Segment Start: Data extract

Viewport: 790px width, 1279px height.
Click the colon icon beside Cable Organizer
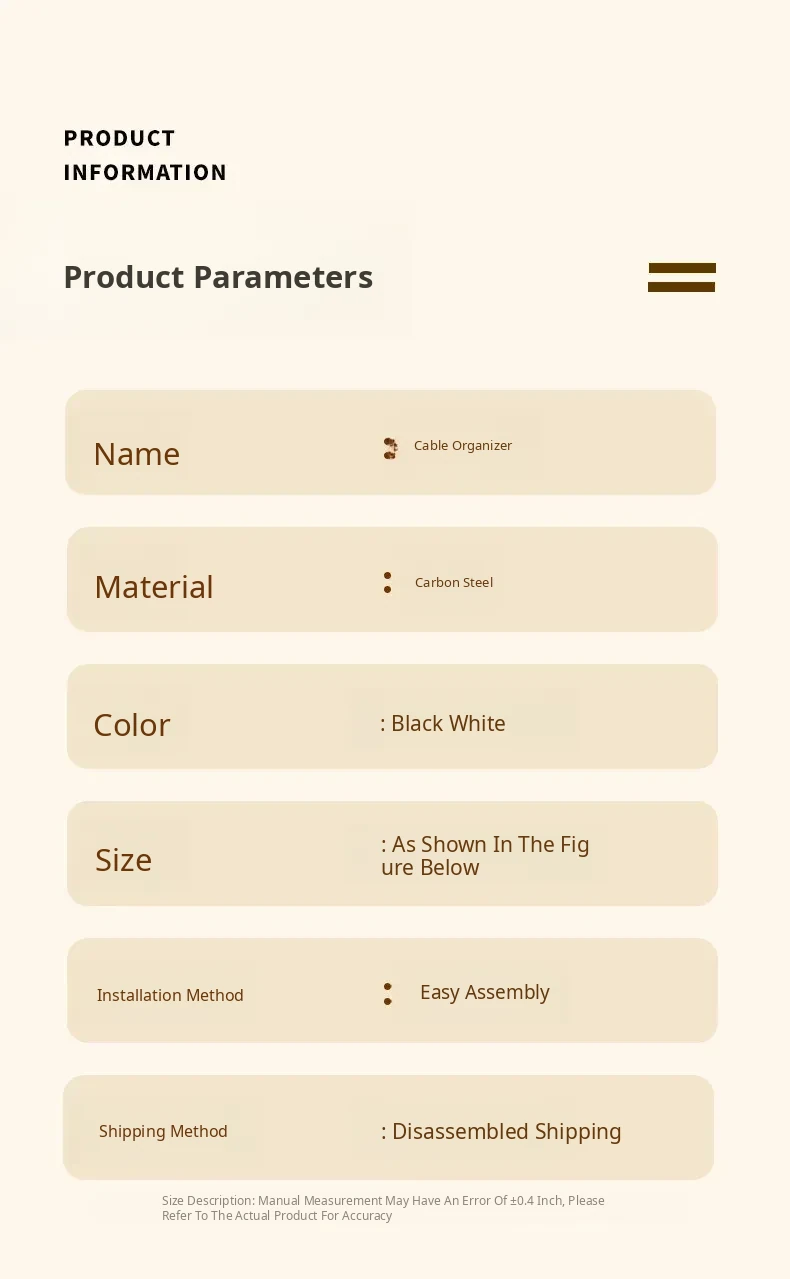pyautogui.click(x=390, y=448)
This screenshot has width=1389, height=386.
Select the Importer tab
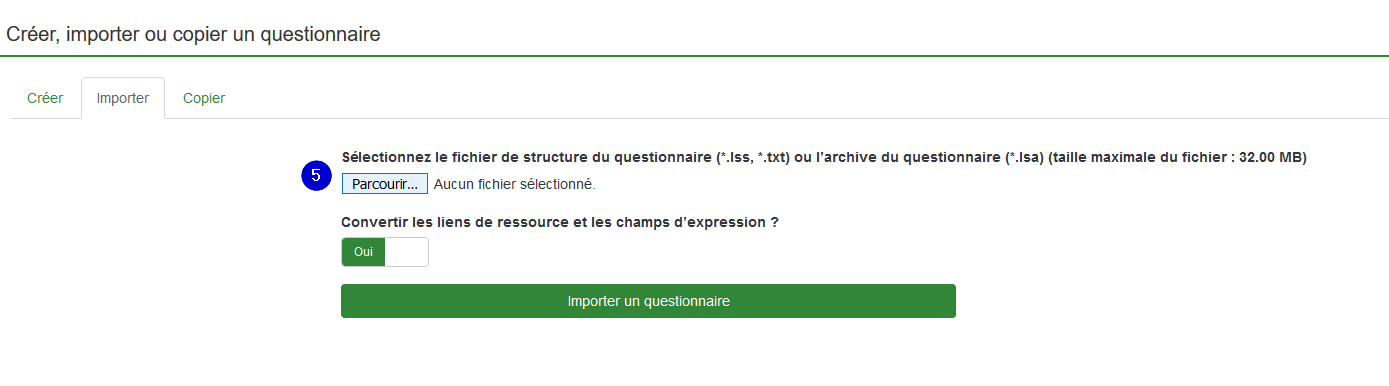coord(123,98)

Segment End: Data extract

### What is needed:
Only the records, copied exactly and free of pictures, belong in the answer.

### Exercise response:
Viewport: 790px width, 1279px height.
Click the colon icon beside Cable Organizer
pyautogui.click(x=390, y=448)
This screenshot has width=1389, height=386.
Select the Importer tab
coord(123,98)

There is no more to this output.